:: TEKS BACAAN ::

Ilustrasi.
JAKARTA, DDTCNews – PMK 118/2024 mengatur batas waktu pemberian surat keterangan mengenai hal yang menjadi dasar pengenaan pajak, penghitungan rugi, serta pemotongan atau pemungutan pajak, dalam rangka pengajuan keberatan.
Berdasarkan Pasal 12 ayat (3) PMK 118/2024, direktur jenderal (dirjen) pajak wajib menyampaikan surat keterangan tersebut maksimal 1 bulan sejak tanggal permohonan diterima. Permohonan dalam konteks ini mengacu pada permintaan keterangan dari wajib pajak untuk keperluan pengajuan keberatan.
“Dirjen pajak menyampaikan surat keterangan ... dalam jangka waktu paling lama 1 (satu) bulan sejak tanggal diterima permohonan,” bunyi Pasal 12 ayat (3) PMK 118/2024, dikutip pada Senin (20/1/2024).
Sesuai dengan ketentuan, wajib pajak yang ingin mengajukan keberatan dapat meminta keterangan mengenai hal yang menjadi dasar pengenaan pajak, penghitungan rugi, serta pemotongan atau pemungutan pajak yang telah ditetapkan, kepada dirjen pajak.
Wajib pajak dapat meminta keterangan tersebut dengan mengajukan permohonan melalui Kantor Pelayanan Pajak (KPP) tempat wajib pajak terdaftar. Atas permintaan tersebutlah, dirjen pajak harus menyampaikan surat keterangan dalam jangka waktu maksimal 1 bulan sejak tanggal diterimanya permohonan.

:: SOAL TANTANGAN ::
• 1. Menurut bacaan tentang PMK 118/2024, berapa lama batas waktu paling lama bagi dirjen pajak untuk menyampaikan surat keterangan sejak permohonan diterima?
• 2. Lanjutkan bacaan tentang batas waktu surat keterangan dalam PMK 118/2024, dimulai setelah kalimat terakhir yang tercantum.
Baris-baris data setelah ini tidak berkaitan dengan bacaan di atas.

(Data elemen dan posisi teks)
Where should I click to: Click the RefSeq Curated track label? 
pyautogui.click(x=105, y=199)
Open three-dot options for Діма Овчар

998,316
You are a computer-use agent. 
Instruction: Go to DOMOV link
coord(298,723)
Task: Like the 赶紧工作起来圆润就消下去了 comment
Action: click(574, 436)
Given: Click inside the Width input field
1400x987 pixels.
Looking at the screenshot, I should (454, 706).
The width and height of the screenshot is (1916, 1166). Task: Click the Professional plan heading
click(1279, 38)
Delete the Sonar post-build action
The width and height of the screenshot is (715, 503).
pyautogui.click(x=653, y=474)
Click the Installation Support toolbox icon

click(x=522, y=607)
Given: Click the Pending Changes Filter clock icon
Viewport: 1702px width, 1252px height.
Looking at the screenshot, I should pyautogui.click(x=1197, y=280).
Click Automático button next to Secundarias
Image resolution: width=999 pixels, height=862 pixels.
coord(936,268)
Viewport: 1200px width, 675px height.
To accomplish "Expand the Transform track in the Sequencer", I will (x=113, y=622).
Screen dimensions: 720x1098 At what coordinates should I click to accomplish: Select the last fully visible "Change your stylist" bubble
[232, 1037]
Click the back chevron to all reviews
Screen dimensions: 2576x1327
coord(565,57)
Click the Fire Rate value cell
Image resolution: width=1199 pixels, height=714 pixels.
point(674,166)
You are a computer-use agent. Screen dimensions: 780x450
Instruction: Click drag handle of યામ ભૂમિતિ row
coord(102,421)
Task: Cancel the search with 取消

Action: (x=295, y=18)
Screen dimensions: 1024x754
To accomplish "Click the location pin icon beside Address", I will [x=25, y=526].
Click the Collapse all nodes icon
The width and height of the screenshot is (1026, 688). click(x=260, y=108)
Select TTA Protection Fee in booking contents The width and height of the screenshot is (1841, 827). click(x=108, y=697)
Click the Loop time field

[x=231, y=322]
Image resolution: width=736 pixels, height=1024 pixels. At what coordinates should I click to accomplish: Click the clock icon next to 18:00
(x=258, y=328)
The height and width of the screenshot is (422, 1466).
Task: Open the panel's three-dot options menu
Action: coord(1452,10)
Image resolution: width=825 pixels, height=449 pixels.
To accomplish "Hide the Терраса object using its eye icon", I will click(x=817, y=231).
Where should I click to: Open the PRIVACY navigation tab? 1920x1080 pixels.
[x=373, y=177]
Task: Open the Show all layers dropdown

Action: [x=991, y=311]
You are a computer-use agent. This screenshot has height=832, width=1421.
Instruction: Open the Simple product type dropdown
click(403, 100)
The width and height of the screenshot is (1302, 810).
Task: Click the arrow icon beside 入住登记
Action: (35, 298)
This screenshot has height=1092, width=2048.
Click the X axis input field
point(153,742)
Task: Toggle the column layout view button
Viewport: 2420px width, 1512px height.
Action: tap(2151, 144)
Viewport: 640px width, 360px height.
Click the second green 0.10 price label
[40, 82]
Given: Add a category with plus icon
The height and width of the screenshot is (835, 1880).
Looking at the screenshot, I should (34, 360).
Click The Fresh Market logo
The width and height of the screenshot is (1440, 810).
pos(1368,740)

:: KUNCI JAWABAN ::
• 1. Paling lama 1 (satu) bulan sejak tanggal permohonan diterima.

• 2.
Perlu diperhatikan, pemberian keterangan oleh dirjen pajak atas permohonan wajib pajak tersebut tidak menambah jangka waktu pengajuan keberatan. Hal ini sebagaimana diatur dalam Pasal 12 ayat (4) PMK 118/2024.
Adapun PMK 118/2024 berlaku mulai 1 Januari 2025. Berlakunya, PMK 118/2024 sekaligus mencabut sejumlah peraturan terdahulu di antaranya PMK 9/2013 s.t.d.d PMK 202/2015 yang mengatur tata cara pengajuan dan penyelesaian keberatan.
Apabila disandingkan, PMK 9/2013 s.t.d.d PMK 202/2015 belum mengatur batas waktu pemberian surat keterangan tersebut. Adapun Pasal 10 PMK 9/2013 hanya mengatur hak permintaan keterangan dari wajib pajak kepada dirjen pajak, tetapi tidak menyebut batas waktu pemberiannya.
Sebagai informasi, hak untuk meminta keterangan mengenai dasar pengenaan pajak, penghitungan rugi, atau pemotongan atau pemungutan pajak yang telah ditetapkan, sudah dijamin dalam Pasal 25 ayat (6) Undang-Undang Ketentuan Umum dan Tata Cara Perpajakan (UU KUP).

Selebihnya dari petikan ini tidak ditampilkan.